Ritalin and other anti-ADD drugs are stimulants, as already pointed out. They can cause weight loss and failure to grow, not weight gain.
Unless your 8 year old is on hormonal contraceptives or atypical antipsychotics, they’re not gaining weight from their meds.
ETA: Oh, lookie here…a second page. Er, yeah, what **DSeid **said. :smack:
What happens when someone stops taking stimulants to treat ADHD?
Ok, I accept your apology
Again, I am not arguing that kids aren’t weighing more. Or that it is not probably due to bad diet and lack of exercise. All I was doing was pointing out that there is an element of hype involved, and bad comparisons are used by the hypers. Not necessarily doctors and others who are trying to deal with the actual problem. The childhood obesity epidemic is not in the same category as the autism epidemic, which seems to me to be mostly hype. But since most people get their information from TV and the internets, they are likely to measure the validity of the claims based on the number of times they have heard them, and not critical review of the claim. I have heard a citation that compared the weight of children of the same age between sometime this century and the 1960s and concluded that increase was due totally to obesity and couldn;t be anything else. I’m pretty sure it was a misinterpretation of data, that may or may not have included more in depth analysis of all the factors involved.

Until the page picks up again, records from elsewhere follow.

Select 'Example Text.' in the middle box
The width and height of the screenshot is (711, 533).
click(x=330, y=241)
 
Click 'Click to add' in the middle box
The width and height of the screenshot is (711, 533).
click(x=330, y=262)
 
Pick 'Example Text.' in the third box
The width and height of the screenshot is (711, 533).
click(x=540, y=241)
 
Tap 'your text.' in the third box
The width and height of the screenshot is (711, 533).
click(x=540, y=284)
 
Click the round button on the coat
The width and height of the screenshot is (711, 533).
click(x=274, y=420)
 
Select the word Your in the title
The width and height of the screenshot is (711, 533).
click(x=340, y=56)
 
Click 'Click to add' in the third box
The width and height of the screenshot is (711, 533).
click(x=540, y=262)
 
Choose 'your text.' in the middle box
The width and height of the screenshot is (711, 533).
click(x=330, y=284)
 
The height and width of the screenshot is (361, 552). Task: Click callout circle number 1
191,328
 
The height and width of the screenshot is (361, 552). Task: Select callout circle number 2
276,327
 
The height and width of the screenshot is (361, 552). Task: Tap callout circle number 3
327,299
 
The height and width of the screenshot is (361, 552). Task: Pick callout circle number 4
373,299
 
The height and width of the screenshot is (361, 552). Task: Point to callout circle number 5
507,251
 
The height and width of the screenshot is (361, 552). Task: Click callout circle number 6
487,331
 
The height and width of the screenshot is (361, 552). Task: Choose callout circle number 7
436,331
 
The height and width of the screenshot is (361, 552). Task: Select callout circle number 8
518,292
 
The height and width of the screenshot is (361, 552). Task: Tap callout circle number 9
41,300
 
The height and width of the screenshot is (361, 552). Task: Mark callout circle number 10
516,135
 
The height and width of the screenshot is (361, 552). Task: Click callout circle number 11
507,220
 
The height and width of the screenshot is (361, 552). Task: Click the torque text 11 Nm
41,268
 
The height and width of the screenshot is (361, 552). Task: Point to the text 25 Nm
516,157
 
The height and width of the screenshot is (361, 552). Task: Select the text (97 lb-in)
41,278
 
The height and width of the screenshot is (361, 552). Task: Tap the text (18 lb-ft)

Anyway, always fun to argue with you.
I don’t know. You tell us.
If you’re suggesting that weight gain is common for children who stop taking Ritalin under a doctor’s supervision (that is, they taper off their dose as recommended), then you know more than I do. That is, it’s not mentioned as a common problem in the medical literature that I can find, although of course there are a couple of message boards where people complain of this problem. My guess? They’re eating like they were when they were on the stimulants, only now they’re not, so they gain weight. They need to reduce their intake and/or increase their exercise because they’re no longer medicated. They may have learned bad habits (or rather, habits that were okay while medicated, but not good unmedicated), but it’s the habits, not the drug, that need attention.
But I’m not sure how a problem, if there is one, that exists when you take someone off a drug is an example of the problem of weight gain from being on a drug.
Yeah, you’re right. I must have been referring only to problems directly caused by the drugs.
Oh wait, I wasn’t. How about that?
Why?
Generally in Type 2 diabetes, the pancreas isn’t problematic; it’s the insulin receptors on target tissues
cite?
I think with stimulants they don’t so much stimulate your metabolism as they simply suppress a desire to eat. So when you go off them, actually what happens is that you start eating like you did before the meds, which is an increase in calories, so you gain weight (not that they eat like they did before they were on the stimulants).
I dunno. If someone has done a study on it, maybe you could find that study and cite it.
My educated guess is that either 1) nothing happens, because for that particular child, the stimulants did not suppress the appetite in the first place, or 2) the child returns to a normal rate of weight gain as his appetite is no longer being suppressed. Children do normally gain weight as they grow, you know. I would hope that you’re not confusing normal childhood weight gain with the problem of childhood obesity, but at this point I’m not sure.